Manufacturing and operations

• Modalities: small molecules and oligonucleotide therapeutics (siRNA/ASO).
• Internal capabilities: in-house CMC, process development, analytical development, quality, and supply chain management.
• External partners: CDMOs for larger-scale production beyond early clinical needs; CROs engaged for many nonclinical and clinical activities with the company maintaining regulatory responsibility and oversight.

Commercialization status

• All assets are pre-commercial.
• No established sales and marketing organization beyond senior management; plans include building a specialty sales/marketing and distribution capability or partnering for commercialization in select markets.
• Strategy: pursue independent development in select indications/markets while exploring out-licensing and collaborations to scale development and potential commercialization.

People and corporate footprint

• Employees: 82 full-time as of December 31, 2025 (64 in research and development).
• Headquarters: One Corporate Dr., 2nd Floor, South San Francisco, CA.
• Public market actions: November 2024 shelf registration statement (up to $400 million of securities); private placements raised $92.1 million (Oct 2023) and $105.0 million (Feb 2025).

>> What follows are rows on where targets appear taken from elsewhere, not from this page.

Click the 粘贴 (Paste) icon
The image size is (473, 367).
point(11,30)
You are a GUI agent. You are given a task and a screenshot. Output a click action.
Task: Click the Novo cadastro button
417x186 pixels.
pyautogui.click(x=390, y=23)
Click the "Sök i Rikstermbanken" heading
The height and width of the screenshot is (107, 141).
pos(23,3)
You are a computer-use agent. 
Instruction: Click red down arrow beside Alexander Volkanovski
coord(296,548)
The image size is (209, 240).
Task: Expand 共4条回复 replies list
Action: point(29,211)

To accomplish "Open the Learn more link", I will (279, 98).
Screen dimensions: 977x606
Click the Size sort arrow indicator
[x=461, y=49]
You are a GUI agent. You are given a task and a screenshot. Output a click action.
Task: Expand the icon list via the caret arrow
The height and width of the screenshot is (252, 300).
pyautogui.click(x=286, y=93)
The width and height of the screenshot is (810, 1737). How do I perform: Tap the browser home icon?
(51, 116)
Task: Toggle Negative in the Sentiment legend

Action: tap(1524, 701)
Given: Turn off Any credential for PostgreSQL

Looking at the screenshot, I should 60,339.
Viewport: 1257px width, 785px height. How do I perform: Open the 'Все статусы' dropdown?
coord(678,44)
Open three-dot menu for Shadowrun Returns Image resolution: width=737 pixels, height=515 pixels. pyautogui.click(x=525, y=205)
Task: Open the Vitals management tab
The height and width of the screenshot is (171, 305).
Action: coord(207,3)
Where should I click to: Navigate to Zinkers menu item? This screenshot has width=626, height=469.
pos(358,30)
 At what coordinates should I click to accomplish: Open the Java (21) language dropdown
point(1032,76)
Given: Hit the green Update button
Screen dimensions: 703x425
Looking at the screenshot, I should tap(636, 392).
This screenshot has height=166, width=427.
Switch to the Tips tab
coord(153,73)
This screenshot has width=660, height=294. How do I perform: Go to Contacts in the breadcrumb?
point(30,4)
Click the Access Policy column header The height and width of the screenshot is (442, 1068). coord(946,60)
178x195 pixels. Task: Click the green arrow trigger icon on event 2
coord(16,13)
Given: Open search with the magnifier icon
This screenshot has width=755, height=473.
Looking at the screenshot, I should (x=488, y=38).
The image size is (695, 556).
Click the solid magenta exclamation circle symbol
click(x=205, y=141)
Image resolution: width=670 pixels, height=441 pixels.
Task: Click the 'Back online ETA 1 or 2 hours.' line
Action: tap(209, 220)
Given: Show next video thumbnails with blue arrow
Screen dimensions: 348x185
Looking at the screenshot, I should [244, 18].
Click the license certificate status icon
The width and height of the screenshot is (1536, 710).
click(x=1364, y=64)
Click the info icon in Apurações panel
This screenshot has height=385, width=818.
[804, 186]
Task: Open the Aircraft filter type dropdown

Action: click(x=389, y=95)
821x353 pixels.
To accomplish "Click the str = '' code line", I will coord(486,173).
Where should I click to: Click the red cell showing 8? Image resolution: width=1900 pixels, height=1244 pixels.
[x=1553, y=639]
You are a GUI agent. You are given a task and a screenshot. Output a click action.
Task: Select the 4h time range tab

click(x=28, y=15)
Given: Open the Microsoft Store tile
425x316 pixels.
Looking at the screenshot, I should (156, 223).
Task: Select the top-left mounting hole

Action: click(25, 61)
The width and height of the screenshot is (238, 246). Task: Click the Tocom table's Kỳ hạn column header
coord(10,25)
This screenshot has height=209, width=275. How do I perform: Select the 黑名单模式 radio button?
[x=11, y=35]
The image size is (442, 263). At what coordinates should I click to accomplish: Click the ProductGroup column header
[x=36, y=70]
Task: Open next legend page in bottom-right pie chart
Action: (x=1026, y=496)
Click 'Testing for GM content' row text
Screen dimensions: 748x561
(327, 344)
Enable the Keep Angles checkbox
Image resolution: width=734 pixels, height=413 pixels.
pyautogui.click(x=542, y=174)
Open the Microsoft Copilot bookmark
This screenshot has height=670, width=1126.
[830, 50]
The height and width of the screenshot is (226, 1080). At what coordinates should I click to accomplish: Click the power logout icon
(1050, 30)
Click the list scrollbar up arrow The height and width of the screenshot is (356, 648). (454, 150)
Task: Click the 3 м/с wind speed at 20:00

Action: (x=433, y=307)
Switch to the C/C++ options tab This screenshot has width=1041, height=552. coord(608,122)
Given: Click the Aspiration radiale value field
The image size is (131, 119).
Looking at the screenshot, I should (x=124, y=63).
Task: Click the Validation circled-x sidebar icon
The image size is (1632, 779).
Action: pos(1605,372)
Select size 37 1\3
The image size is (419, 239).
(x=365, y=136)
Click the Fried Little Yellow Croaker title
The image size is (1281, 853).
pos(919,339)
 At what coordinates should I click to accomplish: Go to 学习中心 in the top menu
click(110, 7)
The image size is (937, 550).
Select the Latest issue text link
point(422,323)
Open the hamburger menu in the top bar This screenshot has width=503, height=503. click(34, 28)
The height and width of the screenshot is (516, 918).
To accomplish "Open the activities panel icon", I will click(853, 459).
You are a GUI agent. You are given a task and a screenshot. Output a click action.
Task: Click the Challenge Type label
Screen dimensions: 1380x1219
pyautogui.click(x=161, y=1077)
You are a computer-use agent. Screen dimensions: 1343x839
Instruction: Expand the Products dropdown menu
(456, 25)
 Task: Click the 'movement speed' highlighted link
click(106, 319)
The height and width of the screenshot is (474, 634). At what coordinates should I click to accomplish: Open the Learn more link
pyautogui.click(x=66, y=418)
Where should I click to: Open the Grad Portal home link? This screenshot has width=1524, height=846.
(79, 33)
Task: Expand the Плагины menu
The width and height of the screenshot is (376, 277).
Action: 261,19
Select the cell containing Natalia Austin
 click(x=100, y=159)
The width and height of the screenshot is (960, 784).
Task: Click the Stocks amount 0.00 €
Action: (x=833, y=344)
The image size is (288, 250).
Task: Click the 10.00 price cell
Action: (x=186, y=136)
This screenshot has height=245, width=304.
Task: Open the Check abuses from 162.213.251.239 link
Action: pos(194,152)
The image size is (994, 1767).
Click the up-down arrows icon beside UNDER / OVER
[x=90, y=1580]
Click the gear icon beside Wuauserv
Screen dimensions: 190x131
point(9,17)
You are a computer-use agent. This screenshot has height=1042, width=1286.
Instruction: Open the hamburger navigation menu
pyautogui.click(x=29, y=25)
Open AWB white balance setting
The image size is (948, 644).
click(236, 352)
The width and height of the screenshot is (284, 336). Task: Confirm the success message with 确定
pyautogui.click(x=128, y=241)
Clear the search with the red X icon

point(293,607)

Financial position (highlights)

• Revenue: No product sales revenue to date; company is pre-commercial.
• Net income (loss): 2025 net loss of $24.2 million; 2024 net loss of $131.2 million.
• Cash and liquidity: cash, cash equivalents and short-term investments of $77.8 million as of 12/31/2025.
• Funding runway and going concern: company expects existing resources to fund operations into the third quarter of 2026. The auditors’ 2025 report includes an explanatory paragraph expressing substantial doubt about the company’s ability to continue as a going concern.
• Cash burn drivers: nonclinical and clinical development, manufacturing scale-up, regulatory filings, potential milestone payments under Emory/KU Leuven licenses, and potential commercialization preparations.

Summary takeaway

• Aligos is a clinical-stage biotech focused on liver disease and viral infections with three lead programs: HBV CAM-E pevifoscorvir sodium; THR-β agonist ALG-055009 for MASH/obesity; and pan-coronavirus protease inhibitor ALG-097558, plus preclinical and ASO efforts.
• The company holds substantial owned and licensed IP, including obligations to Emory and KU Leuven.
• Aligos is pre-revenue and advancing multiple Phase 2 programs while relying on external funding; it reported net losses and a going-concern explanatory paragraph but has cash runway into 2026 supported by recent capital raises.
• Manufacturing and development combine in-house capabilities with CDMOs and CROs for execution and scale-up.